- **Activity list**:
[1] In the Concordia Lutheran Church page, list the terms its opening paragraph uses to describe what kind of church Concordia Lutheran is.
[2] Reproduce the part of the Concordia Lutheran Church page between "Concordia Lutheran celebrates" and "service at Concordia.", inclusive.
[3] According to the Concordia Lutheran Church page, why are the Holy Scriptures the only source of the church's teaching? Answer in one to three sentences.
Top of Page extract
Thank you for visiting the website of Concordia Lutheran Church in Greenwood Indiana. Concordia Lutheran is an Evangelical (Gospel-proclaiming), Bible-believing, confessional and liturgical Lutheran church. We are a member of the Lutheran Church – Missouri Synod (LCMS).
Concordia Lutheran celebrates the saving Word of God that makes us all “wise for salvation through faith which is in Christ Jesus” (2 Tim. 3:15) and rejoices in the gifts of grace God gives to His people in worship. We invite you to receive these gifts in the Divine Service as we share our faith with one another and the world around us.
We welcome you to join us at worship on Sunday at 9:00 AM & 11:00 AM, and Sunday School at 10:00 AM. We are pleased to use the liturgy and hymnody found in The Lutheran Service Book. The Lord’s Supper is joyfully celebrated at every Sunday service at Concordia.
The teaching of every church can be grouped under two headings: source and content. The source of teaching is the church’s authority, what voice is heard in the church. The content of a church’s teaching is what it believes, teaches and confesses. This introduction will briefly discuss the source and content of Lutheran teaching.
The only voice that is heard in the church is the voice of the Holy Trinity. This voice is heard in the writings of God’s chosen instruments, the prophets and apostles, therefore the only source of the church’s teaching is the Holy Scriptures, the prophetic and apostolic Word of the Lord. As King David prayed, “Your Word is a lamp unto my feet and a light unto my path.” [Psalm 119:105] This teaching of the unique authority of the Scriptures is called “Sola Scriptura, Scripture Alone.”
Bottom of Page extract
Top of Record extracts
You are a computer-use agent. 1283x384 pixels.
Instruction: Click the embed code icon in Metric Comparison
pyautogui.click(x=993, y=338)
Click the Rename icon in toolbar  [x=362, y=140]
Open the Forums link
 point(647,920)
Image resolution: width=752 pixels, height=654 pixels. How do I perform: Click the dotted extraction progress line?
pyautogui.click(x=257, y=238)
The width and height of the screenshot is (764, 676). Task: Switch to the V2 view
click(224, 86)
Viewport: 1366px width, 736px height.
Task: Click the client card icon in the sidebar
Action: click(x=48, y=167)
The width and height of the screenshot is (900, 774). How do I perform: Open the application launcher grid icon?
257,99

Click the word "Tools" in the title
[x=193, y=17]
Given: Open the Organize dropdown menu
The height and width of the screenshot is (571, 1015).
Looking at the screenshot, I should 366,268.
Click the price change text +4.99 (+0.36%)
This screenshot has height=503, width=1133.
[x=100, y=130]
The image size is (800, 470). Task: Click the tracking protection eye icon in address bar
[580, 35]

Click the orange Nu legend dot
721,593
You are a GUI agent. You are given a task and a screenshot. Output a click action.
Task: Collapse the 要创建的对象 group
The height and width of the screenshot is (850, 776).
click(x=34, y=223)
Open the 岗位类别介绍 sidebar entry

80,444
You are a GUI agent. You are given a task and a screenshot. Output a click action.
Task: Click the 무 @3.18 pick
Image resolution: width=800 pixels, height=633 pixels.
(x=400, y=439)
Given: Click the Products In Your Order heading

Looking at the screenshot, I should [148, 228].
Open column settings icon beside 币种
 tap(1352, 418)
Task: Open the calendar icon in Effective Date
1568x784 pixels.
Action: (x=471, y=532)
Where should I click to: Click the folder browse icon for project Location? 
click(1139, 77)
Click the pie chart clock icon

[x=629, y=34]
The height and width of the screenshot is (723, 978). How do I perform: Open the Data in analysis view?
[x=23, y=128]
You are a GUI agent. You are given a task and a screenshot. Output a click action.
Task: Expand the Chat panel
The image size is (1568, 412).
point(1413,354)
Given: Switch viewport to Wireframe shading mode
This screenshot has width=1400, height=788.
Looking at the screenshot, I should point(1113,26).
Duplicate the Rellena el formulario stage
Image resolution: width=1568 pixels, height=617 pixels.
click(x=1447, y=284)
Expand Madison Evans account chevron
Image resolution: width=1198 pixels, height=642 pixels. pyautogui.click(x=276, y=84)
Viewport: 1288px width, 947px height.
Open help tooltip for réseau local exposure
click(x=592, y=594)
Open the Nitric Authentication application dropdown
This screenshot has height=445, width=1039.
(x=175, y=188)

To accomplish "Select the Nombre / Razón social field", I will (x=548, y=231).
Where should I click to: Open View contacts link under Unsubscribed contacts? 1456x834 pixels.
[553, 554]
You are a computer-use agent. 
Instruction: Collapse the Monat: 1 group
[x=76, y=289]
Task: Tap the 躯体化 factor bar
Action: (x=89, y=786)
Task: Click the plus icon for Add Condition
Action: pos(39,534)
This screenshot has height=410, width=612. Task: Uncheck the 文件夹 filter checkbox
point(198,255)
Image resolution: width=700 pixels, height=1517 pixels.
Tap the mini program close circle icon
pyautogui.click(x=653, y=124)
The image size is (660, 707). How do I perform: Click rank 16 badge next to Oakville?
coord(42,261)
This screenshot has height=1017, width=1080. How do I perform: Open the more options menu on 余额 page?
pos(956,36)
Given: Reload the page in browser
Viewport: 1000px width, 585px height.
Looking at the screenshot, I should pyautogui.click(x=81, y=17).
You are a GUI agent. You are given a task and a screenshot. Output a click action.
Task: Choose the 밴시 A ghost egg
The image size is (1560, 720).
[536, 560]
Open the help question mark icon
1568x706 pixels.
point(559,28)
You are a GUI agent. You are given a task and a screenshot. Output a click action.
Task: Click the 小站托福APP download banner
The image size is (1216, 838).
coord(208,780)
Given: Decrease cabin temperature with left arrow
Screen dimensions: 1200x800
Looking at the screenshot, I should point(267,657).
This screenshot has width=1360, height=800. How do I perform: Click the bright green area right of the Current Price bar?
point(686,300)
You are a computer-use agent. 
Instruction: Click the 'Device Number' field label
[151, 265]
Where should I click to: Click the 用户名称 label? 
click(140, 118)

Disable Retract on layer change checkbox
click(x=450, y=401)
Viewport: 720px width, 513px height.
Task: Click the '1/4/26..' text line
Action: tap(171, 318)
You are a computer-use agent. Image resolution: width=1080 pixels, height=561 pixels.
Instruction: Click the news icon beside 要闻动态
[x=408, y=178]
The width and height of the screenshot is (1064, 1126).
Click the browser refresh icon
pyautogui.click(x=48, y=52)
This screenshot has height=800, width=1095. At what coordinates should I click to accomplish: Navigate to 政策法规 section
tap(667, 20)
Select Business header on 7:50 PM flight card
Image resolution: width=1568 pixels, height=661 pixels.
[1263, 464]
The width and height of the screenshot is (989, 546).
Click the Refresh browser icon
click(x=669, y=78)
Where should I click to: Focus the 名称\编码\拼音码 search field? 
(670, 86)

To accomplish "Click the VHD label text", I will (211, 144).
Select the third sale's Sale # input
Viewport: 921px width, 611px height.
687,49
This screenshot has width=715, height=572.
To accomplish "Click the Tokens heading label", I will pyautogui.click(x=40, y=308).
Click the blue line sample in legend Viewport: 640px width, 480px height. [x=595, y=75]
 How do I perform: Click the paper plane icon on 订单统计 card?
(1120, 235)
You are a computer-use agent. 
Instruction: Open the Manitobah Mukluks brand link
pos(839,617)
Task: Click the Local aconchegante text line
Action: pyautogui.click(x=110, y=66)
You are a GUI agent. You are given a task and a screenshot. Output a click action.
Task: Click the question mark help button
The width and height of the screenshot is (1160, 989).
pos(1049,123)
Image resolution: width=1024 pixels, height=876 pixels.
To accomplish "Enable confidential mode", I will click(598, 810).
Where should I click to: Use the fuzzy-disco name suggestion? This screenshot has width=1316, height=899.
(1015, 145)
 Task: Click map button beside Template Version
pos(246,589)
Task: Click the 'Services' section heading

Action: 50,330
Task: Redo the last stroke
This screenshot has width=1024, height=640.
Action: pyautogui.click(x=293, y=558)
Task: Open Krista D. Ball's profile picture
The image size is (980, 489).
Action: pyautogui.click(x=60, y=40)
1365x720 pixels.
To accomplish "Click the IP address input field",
Bottom of Record extracts
- **Results in order**:
[1] Evangelical (Gospel-proclaiming), Bible-believing, confessional, liturgical

[2]
Concordia Lutheran celebrates the saving Word of God that makes us all “wise for salvation through faith which is in Christ Jesus” (2 Tim. 3:15) and rejoices in the gifts of grace God gives to His people in worship. We invite you to receive these gifts in the Divine Service as we share our faith with one another and the world around us.
We welcome you to join us at worship on Sunday at 9:00 AM & 11:00 AM, and Sunday School at 10:00 AM. We are pleased to use the liturgy and hymnody found in The Lutheran Service Book. The Lord’s Supper is joyfully celebrated at every Sunday service at Concordia.

[3] The only voice heard in the church is the voice of the Holy Trinity. That voice is heard in the writings of God's chosen instruments, the prophets and apostles. The Holy Scriptures, the prophetic and apostolic Word of the Lord, are therefore the church's only source of teaching.